Esto no es misticismo. Es ciencia básica del cerebro, la memoria se consolida en el silencio, la atención se entrena con la repetición, y la identidad se afirma en la narrativa reflexiva. No hay magia. Hay trabajo. Y voluntad.
Diez formas de resistir el glitch
A continuación comparto, algunas estrategias concretas, no como recetas milagrosas, sino como principios de reconstrucción:
- Defiende tu tiempo como si fuera tu país. No se trata de productividad, sino de soberanía.
- Escribe. Todos los días. Aunque sea una línea. Si no narras tu vida, alguien más lo hará.
- Busca el silencio activamente. El silencio es donde empieza el pensamiento propio.
- Recuerda tus sueños más antiguos. Allí habita la versión de ti que aún no ha sido formateada.
- Desarrolla un código ético personal. No para imponerlo, sino para no olvidarlo.
- Redescubre la incomodidad. Lo que duele a veces indica lo que importa.
- Haz del cuerpo tu aliado. No puedes habitar la verdad si no habitas tu carne.
- Cuestiona tus opiniones más frecuentes. Tal vez no sean tuyas.
- Lee libros lentos. Si un libro no puede ser “scrolleado”, es una forma de resistencia.
- Sospecha del placer inmediato y gratuito. Porque suele tener un precio alto en diferido.
¿Y si no lo hacemos?
Si no emprendemos este camino, no perderemos simplemente el sentido del yo. Nos convertiremos en una especie que delegó su alma a cambio de estímulos. Una humanidad de sujetos sin historia, sin profundidad, sin responsabilidad.

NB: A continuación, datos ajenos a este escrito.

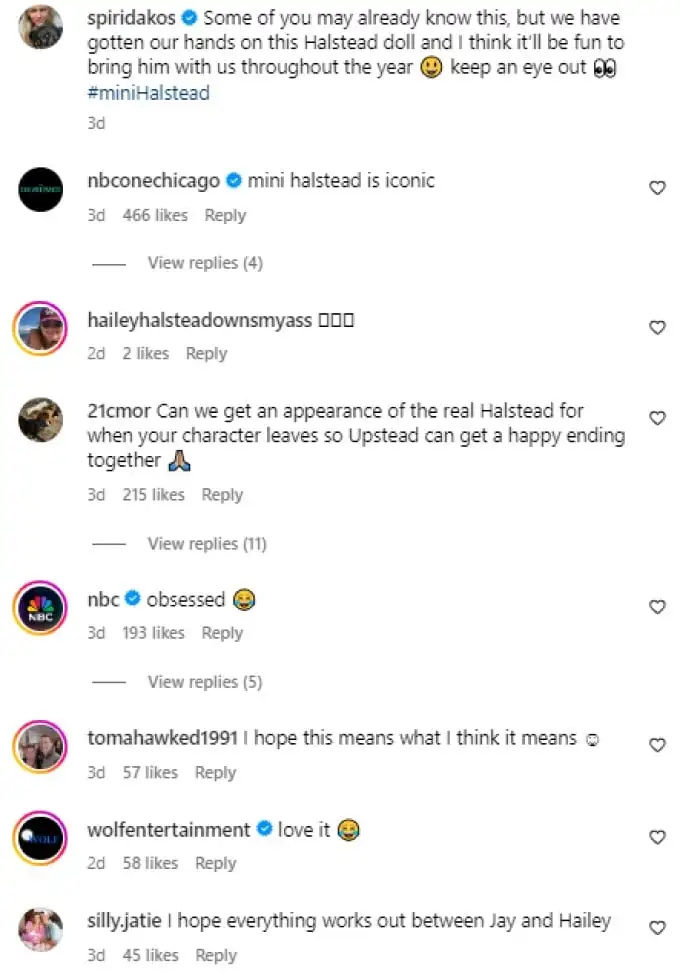Like 21cmor's comment about the real Halstead
Screen dimensions: 680x978
click(658, 418)
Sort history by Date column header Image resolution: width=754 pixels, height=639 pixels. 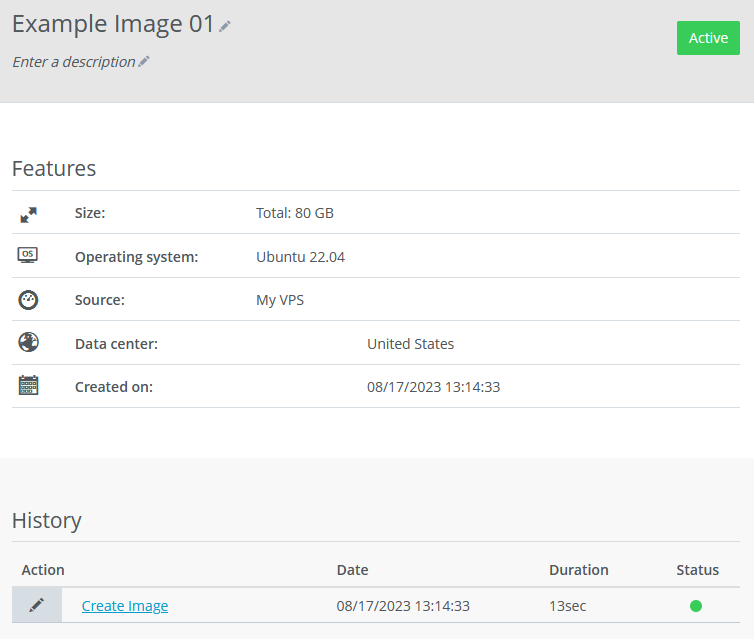(x=352, y=570)
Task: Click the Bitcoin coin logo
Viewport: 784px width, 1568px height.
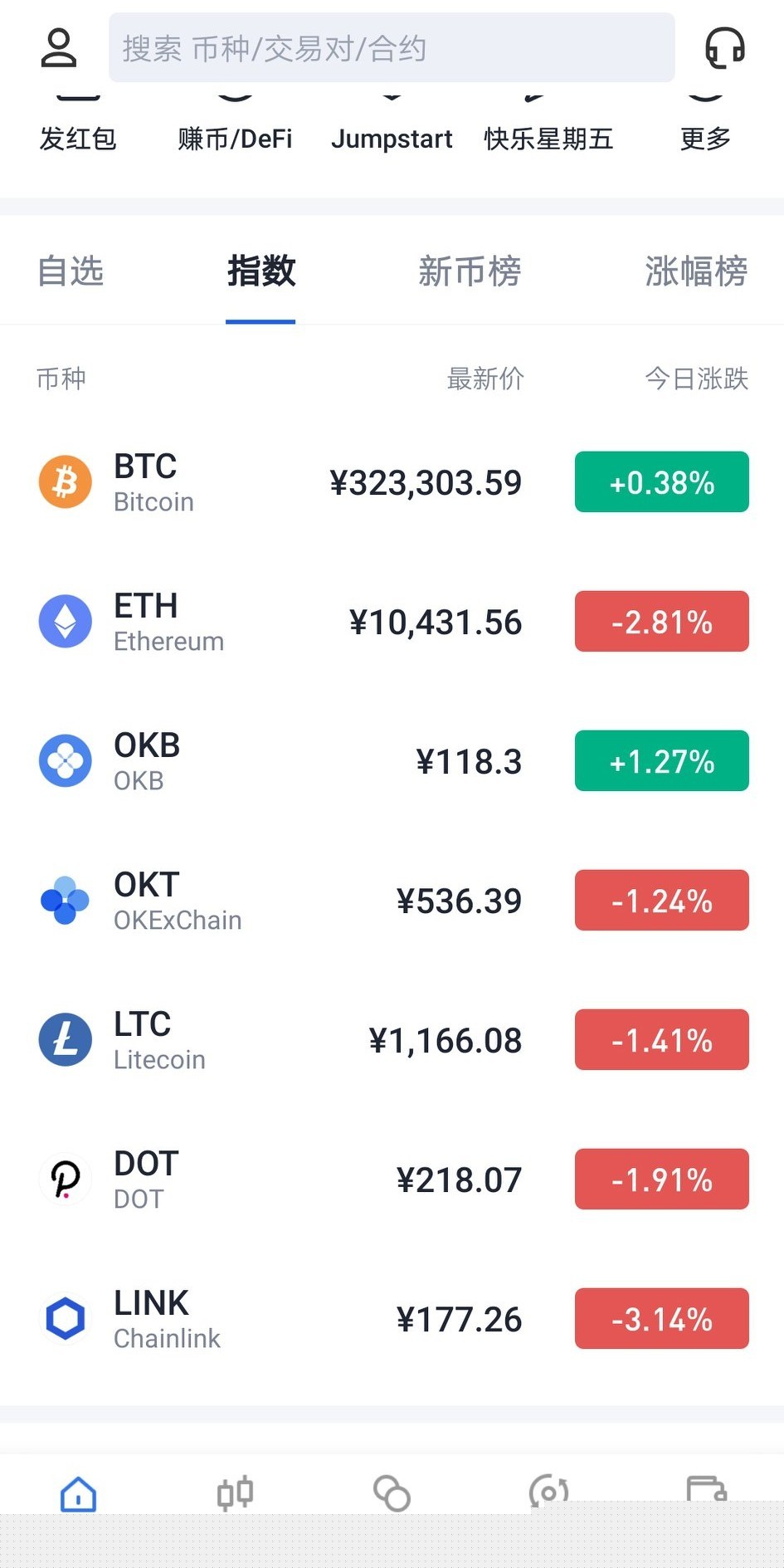Action: [x=66, y=481]
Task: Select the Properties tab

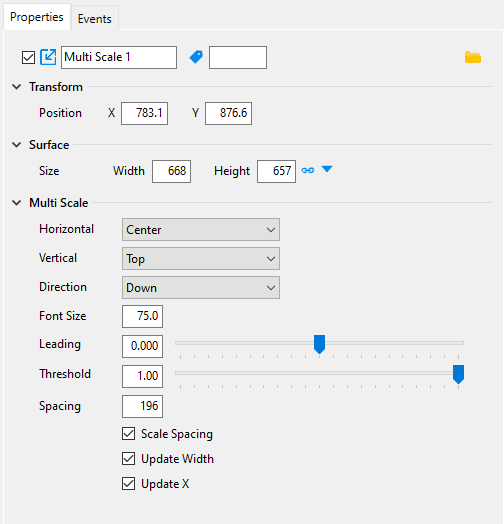Action: pos(37,17)
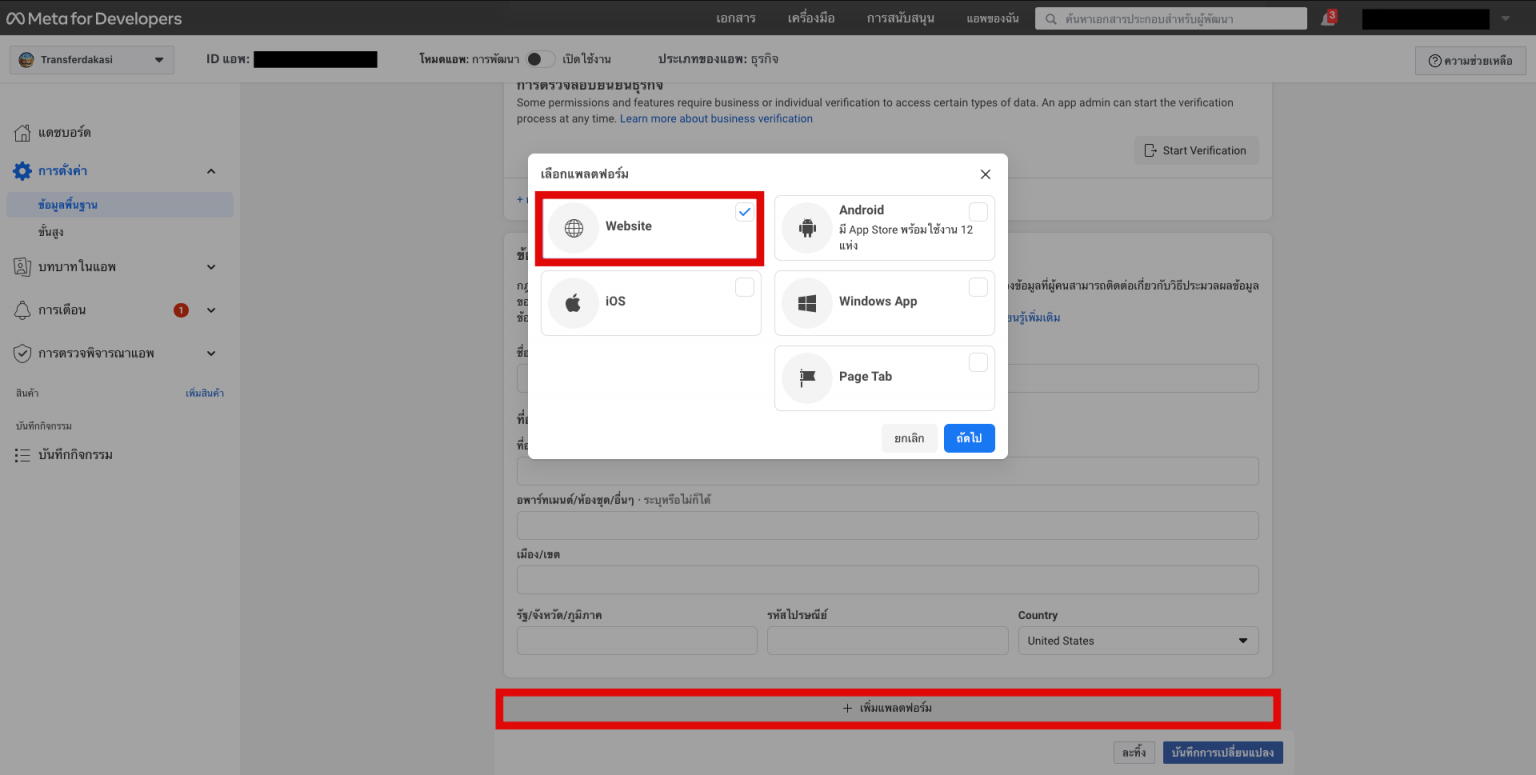1536x775 pixels.
Task: Select the Windows App platform icon
Action: 807,302
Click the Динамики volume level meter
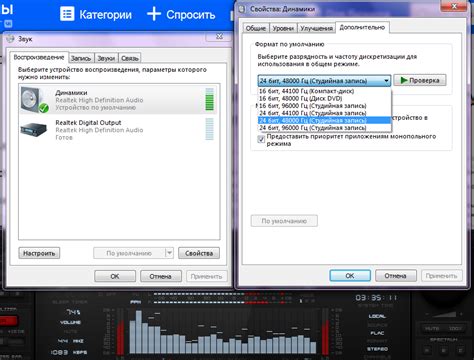474x360 pixels. [210, 99]
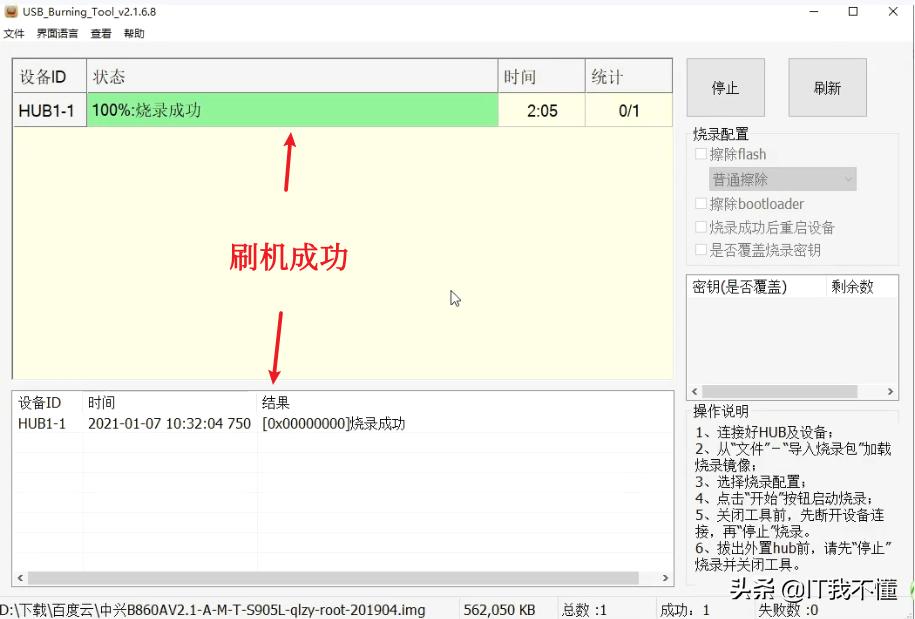This screenshot has width=915, height=619.
Task: Click the green 烧录成功 progress bar
Action: coord(290,110)
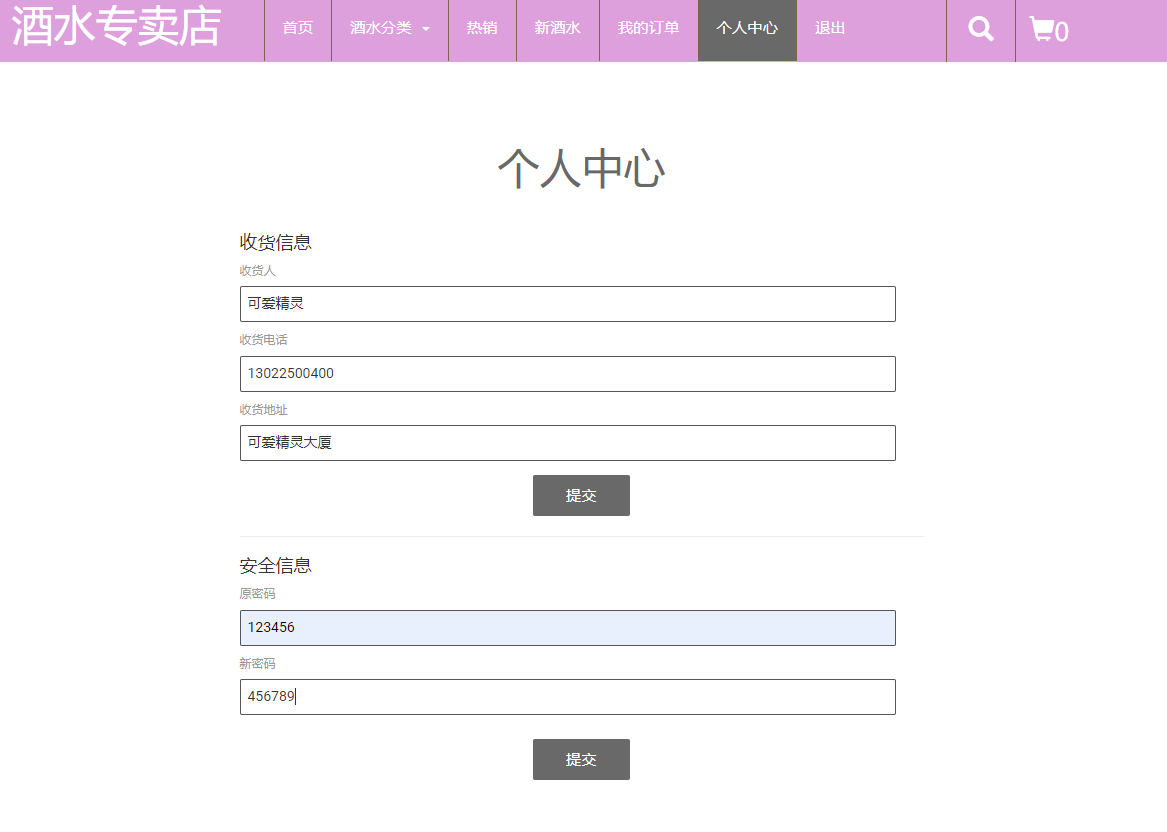Viewport: 1167px width, 832px height.
Task: Click the 个人中心 page heading
Action: click(583, 170)
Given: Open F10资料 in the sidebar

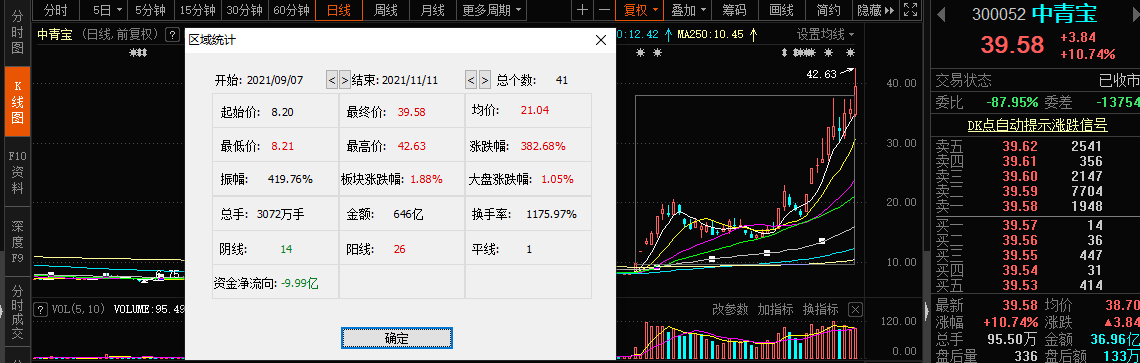Looking at the screenshot, I should click(17, 172).
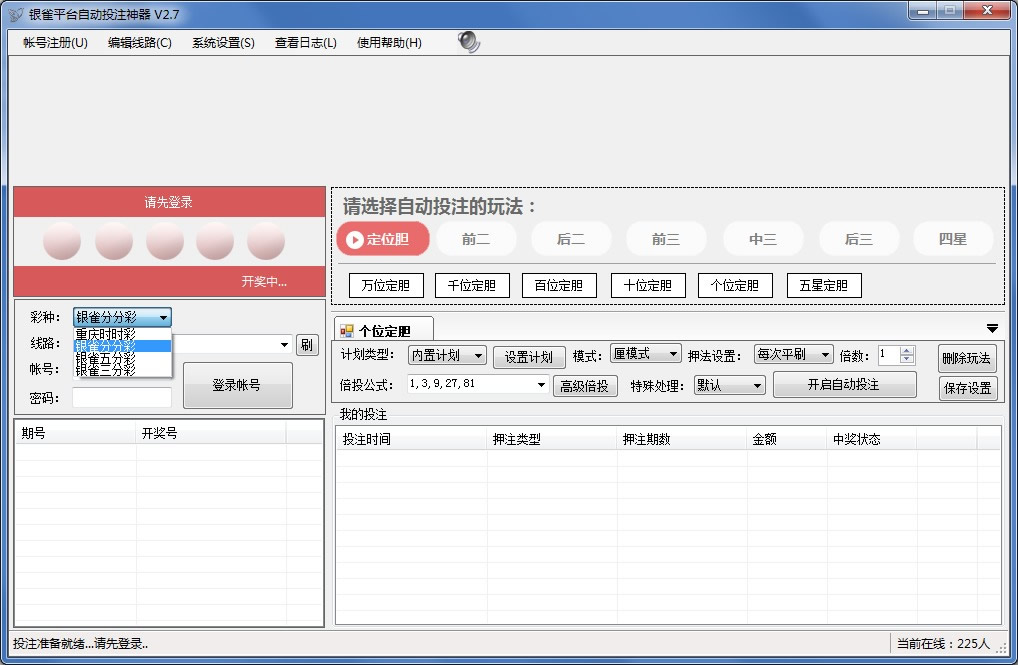This screenshot has width=1018, height=665.
Task: Click the speaker sound icon in menu bar
Action: (469, 41)
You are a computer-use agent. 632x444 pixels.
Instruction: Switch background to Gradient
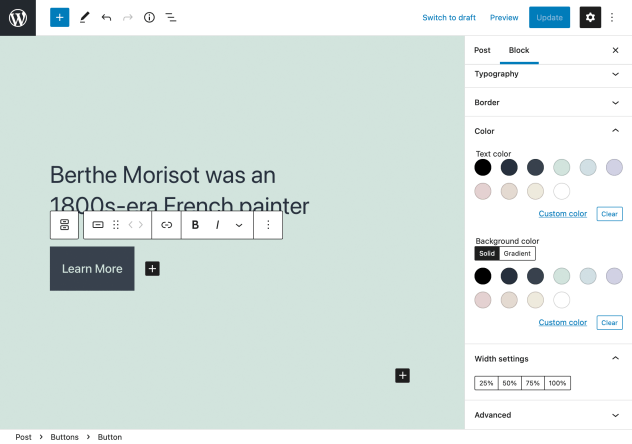[x=517, y=253]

Y eso no será una tragedia futura. Será una realidad presente, camuflada con filtros, bailes y notificaciones.
No hay que esperar un apocalipsis. Ya ocurrió. Fue silencioso. No vino en forma de explosión, sino de desconexión.
Pero si llegaste hasta aquí, si algo dentro de ti se resistió a cerrar la pestaña, si aún hay una parte tuya que recuerda —aunque sea vagamente— lo que eras antes de esta niebla, entonces no todo está perdido.
Porque lo que te están quitando no es solo tu atención. Es tu capacidad de recordar que alguna vez fuiste libre.